Directions for this task |
What are the lines, written out exactly, from the one containing "Task: Switch to Açık Emirler tab" to the end of the entries below? Include both ends and nothing more.

Records for the exercise Block Start

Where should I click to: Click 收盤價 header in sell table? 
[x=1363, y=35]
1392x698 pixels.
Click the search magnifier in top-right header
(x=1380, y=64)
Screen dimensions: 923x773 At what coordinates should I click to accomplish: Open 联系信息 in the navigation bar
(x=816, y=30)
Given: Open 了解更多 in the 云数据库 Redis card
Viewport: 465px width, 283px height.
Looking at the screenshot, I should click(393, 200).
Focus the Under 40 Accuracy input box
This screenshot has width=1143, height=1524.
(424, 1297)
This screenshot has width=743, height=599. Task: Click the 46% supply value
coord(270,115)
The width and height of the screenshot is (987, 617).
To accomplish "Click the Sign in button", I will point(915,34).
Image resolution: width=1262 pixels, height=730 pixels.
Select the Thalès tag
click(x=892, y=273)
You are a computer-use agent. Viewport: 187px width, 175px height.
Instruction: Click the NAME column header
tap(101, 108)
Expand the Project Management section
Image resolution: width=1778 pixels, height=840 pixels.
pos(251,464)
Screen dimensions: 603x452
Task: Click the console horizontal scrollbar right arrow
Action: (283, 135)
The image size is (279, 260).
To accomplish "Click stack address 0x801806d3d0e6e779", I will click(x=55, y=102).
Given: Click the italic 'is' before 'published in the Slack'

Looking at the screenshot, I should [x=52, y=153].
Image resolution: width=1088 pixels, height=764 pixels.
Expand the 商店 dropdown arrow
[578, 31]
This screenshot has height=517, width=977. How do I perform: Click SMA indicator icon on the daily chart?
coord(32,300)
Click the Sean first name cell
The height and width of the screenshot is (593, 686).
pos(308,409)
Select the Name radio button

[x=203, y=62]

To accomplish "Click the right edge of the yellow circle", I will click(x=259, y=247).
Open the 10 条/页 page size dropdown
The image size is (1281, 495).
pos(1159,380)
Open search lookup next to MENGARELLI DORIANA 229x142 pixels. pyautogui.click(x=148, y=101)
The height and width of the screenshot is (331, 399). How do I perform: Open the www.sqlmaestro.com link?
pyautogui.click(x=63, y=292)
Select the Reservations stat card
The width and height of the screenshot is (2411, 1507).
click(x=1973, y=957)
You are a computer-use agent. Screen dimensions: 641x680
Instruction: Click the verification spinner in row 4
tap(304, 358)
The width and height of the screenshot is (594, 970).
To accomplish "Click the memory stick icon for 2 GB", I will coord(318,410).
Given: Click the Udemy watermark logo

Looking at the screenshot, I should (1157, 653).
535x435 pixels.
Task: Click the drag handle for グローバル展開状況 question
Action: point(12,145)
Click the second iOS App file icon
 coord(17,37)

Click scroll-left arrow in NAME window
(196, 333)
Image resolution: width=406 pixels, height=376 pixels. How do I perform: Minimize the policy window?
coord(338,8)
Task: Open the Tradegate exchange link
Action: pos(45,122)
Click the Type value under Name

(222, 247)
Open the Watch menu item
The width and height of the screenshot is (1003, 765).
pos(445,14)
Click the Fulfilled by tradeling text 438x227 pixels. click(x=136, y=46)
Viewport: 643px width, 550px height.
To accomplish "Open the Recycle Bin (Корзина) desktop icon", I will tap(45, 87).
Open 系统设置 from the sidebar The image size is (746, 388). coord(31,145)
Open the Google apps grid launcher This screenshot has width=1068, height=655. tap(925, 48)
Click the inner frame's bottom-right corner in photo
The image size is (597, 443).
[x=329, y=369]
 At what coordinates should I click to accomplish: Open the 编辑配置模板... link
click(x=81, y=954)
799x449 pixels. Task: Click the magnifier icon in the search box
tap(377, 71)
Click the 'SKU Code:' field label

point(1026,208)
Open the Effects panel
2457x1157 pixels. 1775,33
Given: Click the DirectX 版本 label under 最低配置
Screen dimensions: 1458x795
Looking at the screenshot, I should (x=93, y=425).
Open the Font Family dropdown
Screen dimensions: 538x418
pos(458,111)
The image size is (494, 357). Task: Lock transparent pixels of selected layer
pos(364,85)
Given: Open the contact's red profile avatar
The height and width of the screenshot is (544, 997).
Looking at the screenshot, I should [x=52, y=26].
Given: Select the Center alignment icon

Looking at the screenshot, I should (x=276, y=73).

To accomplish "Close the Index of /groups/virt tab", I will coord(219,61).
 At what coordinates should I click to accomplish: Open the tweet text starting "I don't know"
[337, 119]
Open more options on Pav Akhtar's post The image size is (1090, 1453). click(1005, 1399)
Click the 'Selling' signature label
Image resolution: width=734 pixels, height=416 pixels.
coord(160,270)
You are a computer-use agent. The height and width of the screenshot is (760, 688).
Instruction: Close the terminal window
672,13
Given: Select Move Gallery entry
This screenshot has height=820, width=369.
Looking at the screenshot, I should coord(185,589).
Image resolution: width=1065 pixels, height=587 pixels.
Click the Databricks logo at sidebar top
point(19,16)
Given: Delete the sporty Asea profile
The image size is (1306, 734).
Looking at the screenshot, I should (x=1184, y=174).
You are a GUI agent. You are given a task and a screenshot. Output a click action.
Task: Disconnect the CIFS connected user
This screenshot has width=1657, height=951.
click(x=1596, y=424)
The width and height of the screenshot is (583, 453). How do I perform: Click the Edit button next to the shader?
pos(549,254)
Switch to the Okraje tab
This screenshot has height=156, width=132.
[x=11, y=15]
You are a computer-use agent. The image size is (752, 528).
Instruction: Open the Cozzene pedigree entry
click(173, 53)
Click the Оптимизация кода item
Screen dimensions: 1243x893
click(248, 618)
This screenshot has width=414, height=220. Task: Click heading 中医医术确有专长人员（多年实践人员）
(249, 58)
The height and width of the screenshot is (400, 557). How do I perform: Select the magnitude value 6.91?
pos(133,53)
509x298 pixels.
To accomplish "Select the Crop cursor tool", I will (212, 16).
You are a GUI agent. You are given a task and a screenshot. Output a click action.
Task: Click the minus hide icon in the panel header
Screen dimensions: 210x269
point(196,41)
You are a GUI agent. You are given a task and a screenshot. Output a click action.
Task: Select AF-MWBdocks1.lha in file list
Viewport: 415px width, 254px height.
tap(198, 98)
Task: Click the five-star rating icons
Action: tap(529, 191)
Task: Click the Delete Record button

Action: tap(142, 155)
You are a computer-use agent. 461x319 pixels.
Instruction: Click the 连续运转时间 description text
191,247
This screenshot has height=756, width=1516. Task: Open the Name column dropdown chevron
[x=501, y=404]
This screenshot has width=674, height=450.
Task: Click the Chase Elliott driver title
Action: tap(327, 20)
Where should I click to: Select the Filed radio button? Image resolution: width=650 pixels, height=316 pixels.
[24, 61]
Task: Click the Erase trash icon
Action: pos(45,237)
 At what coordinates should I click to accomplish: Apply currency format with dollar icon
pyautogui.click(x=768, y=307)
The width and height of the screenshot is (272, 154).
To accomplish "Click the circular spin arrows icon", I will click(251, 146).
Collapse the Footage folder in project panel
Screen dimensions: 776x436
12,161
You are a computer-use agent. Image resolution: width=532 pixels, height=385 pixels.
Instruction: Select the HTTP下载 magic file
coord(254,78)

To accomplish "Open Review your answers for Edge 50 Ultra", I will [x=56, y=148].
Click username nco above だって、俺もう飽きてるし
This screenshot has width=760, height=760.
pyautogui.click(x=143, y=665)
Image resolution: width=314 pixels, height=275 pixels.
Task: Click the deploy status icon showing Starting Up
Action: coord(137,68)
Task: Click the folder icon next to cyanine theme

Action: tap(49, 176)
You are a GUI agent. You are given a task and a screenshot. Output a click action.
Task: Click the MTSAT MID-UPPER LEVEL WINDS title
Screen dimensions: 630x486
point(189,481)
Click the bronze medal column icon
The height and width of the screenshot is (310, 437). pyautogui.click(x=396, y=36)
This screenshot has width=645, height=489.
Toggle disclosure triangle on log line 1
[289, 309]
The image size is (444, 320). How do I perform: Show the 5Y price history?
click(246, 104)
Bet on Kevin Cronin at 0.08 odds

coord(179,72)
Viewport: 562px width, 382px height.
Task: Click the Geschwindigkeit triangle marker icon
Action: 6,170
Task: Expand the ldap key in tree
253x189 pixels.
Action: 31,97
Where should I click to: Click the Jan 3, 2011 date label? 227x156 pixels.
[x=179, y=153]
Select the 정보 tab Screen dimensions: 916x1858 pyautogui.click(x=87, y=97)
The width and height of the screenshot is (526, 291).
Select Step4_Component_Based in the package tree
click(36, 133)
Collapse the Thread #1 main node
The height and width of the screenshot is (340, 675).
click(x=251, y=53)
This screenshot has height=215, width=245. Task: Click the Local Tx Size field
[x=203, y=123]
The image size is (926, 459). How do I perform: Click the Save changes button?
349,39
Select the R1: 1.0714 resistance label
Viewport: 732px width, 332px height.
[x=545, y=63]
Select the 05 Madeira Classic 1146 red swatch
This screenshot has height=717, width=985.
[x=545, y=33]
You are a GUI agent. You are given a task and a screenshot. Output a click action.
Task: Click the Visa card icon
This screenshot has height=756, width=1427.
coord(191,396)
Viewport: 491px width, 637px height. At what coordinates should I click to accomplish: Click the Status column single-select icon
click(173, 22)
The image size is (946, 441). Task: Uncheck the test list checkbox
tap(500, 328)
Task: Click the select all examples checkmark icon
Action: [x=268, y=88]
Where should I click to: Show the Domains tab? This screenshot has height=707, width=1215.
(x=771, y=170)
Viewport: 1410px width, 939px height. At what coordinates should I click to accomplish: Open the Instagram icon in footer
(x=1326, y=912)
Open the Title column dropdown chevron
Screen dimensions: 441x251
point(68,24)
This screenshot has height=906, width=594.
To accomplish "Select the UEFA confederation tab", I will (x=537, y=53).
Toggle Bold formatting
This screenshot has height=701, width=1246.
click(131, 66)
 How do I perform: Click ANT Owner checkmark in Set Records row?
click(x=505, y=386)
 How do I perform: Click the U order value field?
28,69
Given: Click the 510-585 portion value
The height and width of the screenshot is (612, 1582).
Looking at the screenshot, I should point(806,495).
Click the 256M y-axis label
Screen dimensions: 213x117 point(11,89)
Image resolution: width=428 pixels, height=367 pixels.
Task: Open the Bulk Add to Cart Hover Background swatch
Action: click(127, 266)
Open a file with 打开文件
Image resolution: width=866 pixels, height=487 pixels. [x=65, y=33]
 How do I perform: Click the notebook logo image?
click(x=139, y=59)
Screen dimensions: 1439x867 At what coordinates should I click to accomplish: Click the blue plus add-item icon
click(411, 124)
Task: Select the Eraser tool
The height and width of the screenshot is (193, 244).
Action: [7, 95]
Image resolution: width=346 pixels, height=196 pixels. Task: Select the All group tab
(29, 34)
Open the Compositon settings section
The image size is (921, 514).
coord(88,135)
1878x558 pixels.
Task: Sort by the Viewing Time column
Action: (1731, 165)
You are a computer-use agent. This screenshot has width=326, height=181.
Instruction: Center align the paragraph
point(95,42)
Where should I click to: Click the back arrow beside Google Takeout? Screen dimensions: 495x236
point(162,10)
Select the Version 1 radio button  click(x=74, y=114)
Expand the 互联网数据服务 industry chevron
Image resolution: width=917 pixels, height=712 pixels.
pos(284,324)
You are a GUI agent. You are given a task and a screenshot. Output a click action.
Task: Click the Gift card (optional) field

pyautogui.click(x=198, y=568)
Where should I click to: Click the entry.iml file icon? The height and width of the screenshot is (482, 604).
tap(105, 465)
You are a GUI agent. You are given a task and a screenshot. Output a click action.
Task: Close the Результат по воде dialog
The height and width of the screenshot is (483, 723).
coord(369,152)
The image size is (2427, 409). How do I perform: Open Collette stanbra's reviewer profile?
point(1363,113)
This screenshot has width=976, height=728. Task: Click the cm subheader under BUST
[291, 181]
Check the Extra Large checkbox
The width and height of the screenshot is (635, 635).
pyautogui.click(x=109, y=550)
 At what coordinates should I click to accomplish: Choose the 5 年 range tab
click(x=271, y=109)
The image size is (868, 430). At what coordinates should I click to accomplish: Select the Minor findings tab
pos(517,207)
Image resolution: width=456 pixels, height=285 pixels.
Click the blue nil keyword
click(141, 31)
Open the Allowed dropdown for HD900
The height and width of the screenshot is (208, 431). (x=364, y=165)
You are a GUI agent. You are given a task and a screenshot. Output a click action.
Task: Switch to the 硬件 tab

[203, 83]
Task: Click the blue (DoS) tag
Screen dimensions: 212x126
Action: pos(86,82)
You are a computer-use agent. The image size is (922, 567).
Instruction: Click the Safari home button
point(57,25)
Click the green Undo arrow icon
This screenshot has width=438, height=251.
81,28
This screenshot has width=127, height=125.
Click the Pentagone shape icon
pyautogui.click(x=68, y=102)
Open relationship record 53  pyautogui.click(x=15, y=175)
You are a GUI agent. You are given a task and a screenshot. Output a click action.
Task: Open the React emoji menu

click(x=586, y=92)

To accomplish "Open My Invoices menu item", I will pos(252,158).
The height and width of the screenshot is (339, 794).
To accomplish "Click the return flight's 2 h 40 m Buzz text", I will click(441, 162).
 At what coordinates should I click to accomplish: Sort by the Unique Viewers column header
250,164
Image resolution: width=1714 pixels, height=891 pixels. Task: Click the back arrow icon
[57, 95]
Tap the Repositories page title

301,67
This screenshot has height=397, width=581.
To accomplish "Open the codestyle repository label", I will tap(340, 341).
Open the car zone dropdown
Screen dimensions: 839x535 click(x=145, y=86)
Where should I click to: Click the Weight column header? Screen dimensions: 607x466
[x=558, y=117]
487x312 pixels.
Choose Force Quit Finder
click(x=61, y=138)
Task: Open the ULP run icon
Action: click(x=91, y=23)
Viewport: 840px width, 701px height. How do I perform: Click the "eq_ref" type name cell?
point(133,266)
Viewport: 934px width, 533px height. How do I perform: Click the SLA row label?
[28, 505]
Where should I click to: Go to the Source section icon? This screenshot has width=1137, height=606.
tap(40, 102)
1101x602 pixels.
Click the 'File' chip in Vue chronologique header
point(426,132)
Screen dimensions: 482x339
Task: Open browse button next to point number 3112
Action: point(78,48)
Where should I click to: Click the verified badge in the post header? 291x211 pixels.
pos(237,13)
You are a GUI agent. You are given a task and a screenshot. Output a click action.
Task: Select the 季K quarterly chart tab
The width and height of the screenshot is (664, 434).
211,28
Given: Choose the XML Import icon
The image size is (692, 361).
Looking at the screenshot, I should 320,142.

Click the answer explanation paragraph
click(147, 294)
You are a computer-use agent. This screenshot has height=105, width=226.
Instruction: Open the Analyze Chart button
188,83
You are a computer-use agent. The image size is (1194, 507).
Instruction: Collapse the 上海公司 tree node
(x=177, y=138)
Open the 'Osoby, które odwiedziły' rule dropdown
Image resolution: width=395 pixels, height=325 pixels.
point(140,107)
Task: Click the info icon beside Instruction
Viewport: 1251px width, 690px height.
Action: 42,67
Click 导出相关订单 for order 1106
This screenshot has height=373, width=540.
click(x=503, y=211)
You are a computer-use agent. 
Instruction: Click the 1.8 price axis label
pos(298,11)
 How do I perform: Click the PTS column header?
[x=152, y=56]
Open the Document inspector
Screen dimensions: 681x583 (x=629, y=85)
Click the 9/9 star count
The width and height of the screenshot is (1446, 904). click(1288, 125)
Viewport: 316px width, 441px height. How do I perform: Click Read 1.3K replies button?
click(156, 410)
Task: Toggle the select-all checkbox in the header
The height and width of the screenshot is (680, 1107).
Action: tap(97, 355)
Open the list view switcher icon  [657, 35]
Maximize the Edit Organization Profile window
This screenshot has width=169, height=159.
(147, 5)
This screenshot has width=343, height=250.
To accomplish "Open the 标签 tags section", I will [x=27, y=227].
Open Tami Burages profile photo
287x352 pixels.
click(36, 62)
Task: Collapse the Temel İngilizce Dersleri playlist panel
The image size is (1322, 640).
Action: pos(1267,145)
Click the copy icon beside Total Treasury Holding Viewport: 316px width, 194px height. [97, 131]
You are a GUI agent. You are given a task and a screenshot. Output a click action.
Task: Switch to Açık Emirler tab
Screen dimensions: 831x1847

Records for the exercise Block End

Answer area |
Task: Switch to Açık Emirler tab
Screen dimensions: 831x1847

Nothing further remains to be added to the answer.